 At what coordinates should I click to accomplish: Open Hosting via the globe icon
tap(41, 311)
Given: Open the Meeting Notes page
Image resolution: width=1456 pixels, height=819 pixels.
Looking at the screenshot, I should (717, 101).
==
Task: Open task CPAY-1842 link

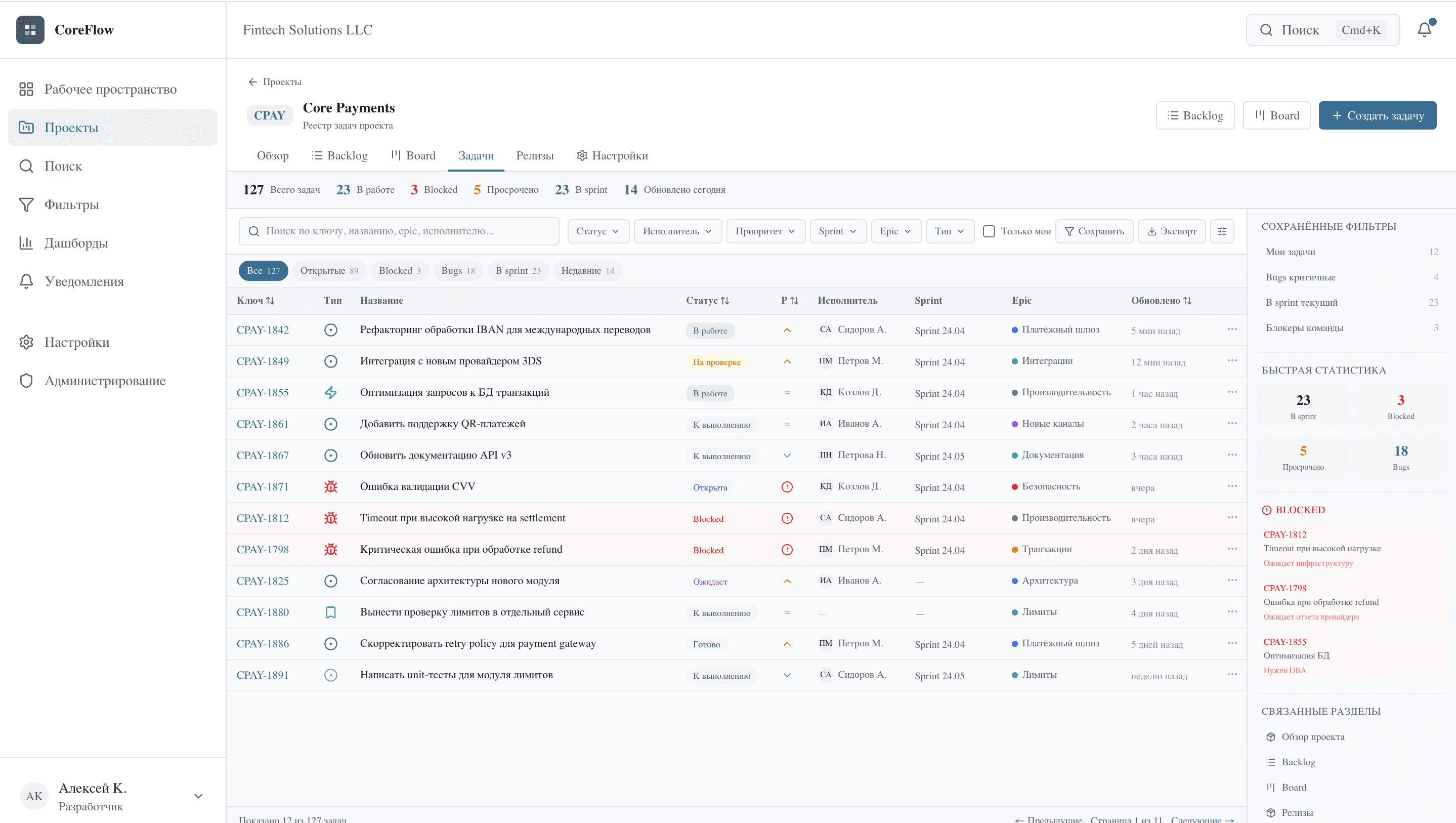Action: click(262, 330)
--
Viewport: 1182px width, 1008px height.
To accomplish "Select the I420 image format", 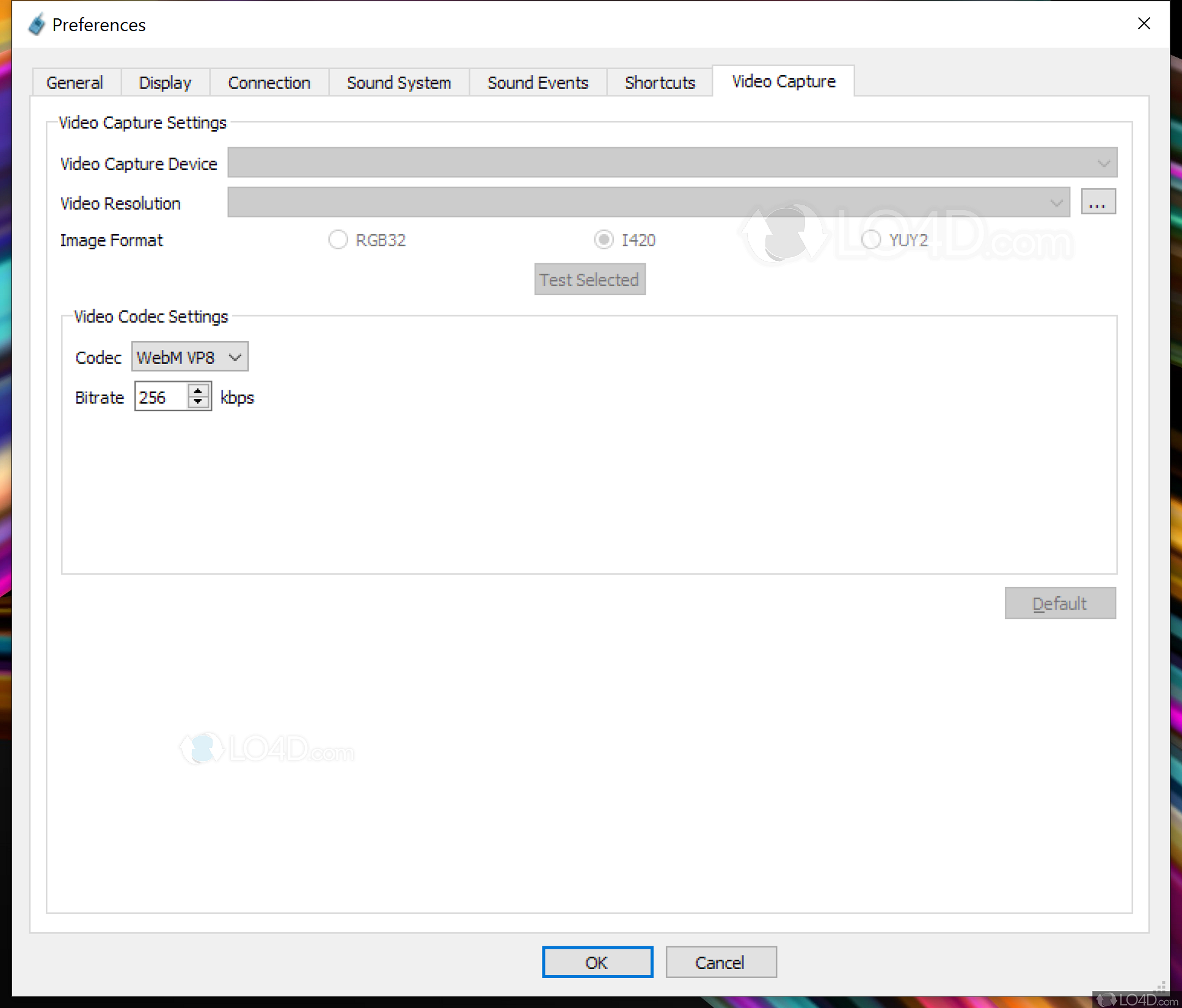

WHAT THE TASK REQUIRES =>
In the data above, find the line containing "Viewport: 1182px width, 1008px height." and the line containing "the I420 image". Copy exactly the stretch from the first through the second, both included, leaving out any picture.

WRITTEN RESPONSE =>
Viewport: 1182px width, 1008px height.
To accomplish "Select the I420 image format", 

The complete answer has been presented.